── Material provided
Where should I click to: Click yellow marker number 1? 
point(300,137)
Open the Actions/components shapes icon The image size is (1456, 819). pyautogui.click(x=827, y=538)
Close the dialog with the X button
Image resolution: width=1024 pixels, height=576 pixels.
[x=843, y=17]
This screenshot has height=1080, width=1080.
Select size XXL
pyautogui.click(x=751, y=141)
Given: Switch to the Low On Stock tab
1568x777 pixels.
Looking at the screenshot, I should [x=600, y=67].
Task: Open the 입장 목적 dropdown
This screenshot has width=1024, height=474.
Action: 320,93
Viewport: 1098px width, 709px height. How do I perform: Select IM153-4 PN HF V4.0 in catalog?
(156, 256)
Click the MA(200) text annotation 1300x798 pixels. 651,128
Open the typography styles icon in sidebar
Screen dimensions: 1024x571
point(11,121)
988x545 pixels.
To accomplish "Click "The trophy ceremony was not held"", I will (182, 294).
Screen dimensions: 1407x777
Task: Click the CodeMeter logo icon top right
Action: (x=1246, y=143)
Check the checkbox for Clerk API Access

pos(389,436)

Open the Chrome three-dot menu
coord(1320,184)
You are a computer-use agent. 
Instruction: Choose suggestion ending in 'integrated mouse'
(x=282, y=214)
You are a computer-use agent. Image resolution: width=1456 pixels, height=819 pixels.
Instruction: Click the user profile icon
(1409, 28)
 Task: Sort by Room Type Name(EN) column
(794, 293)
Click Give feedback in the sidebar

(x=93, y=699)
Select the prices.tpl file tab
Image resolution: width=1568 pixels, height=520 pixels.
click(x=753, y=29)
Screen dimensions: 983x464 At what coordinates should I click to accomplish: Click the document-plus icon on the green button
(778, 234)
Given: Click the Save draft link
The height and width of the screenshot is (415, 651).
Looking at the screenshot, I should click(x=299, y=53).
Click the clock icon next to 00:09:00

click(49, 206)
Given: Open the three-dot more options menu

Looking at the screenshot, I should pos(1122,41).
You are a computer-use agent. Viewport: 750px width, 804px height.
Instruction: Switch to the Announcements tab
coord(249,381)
────
-- Exercise prompt --
Rewrite all of the data above, replacing every occurrence of "computer-use agent" with "screen navigation assistant" and leaving everything else unchanged.

-- Finished task --
Where should I click to: Click yellow marker number 1? 
point(300,137)
Open the Actions/components shapes icon The image size is (1456, 819). pyautogui.click(x=827, y=538)
Close the dialog with the X button
Image resolution: width=1024 pixels, height=576 pixels.
[x=843, y=17]
This screenshot has height=1080, width=1080.
Select size XXL
pyautogui.click(x=751, y=141)
Given: Switch to the Low On Stock tab
1568x777 pixels.
Looking at the screenshot, I should [x=600, y=67].
Task: Open the 입장 목적 dropdown
This screenshot has width=1024, height=474.
Action: 320,93
Viewport: 1098px width, 709px height. How do I perform: Select IM153-4 PN HF V4.0 in catalog?
(156, 256)
Click the MA(200) text annotation 1300x798 pixels. 651,128
Open the typography styles icon in sidebar
Screen dimensions: 1024x571
point(11,121)
988x545 pixels.
To accomplish "Click "The trophy ceremony was not held"", I will (182, 294).
Screen dimensions: 1407x777
Task: Click the CodeMeter logo icon top right
Action: (x=1246, y=143)
Check the checkbox for Clerk API Access

pos(389,436)

Open the Chrome three-dot menu
coord(1320,184)
You are a screen navigation assistant. 
Instruction: Choose suggestion ending in 'integrated mouse'
(x=282, y=214)
You are a screen navigation assistant. Image resolution: width=1456 pixels, height=819 pixels.
Instruction: Click the user profile icon
(1409, 28)
 Task: Sort by Room Type Name(EN) column
(794, 293)
Click Give feedback in the sidebar

(x=93, y=699)
Select the prices.tpl file tab
Image resolution: width=1568 pixels, height=520 pixels.
click(x=753, y=29)
Screen dimensions: 983x464 At what coordinates should I click to accomplish: Click the document-plus icon on the green button
(778, 234)
Given: Click the Save draft link
The height and width of the screenshot is (415, 651).
Looking at the screenshot, I should click(x=299, y=53).
Click the clock icon next to 00:09:00

click(49, 206)
Given: Open the three-dot more options menu

Looking at the screenshot, I should pos(1122,41).
You are a screen navigation assistant. Viewport: 750px width, 804px height.
Instruction: Switch to the Announcements tab
coord(249,381)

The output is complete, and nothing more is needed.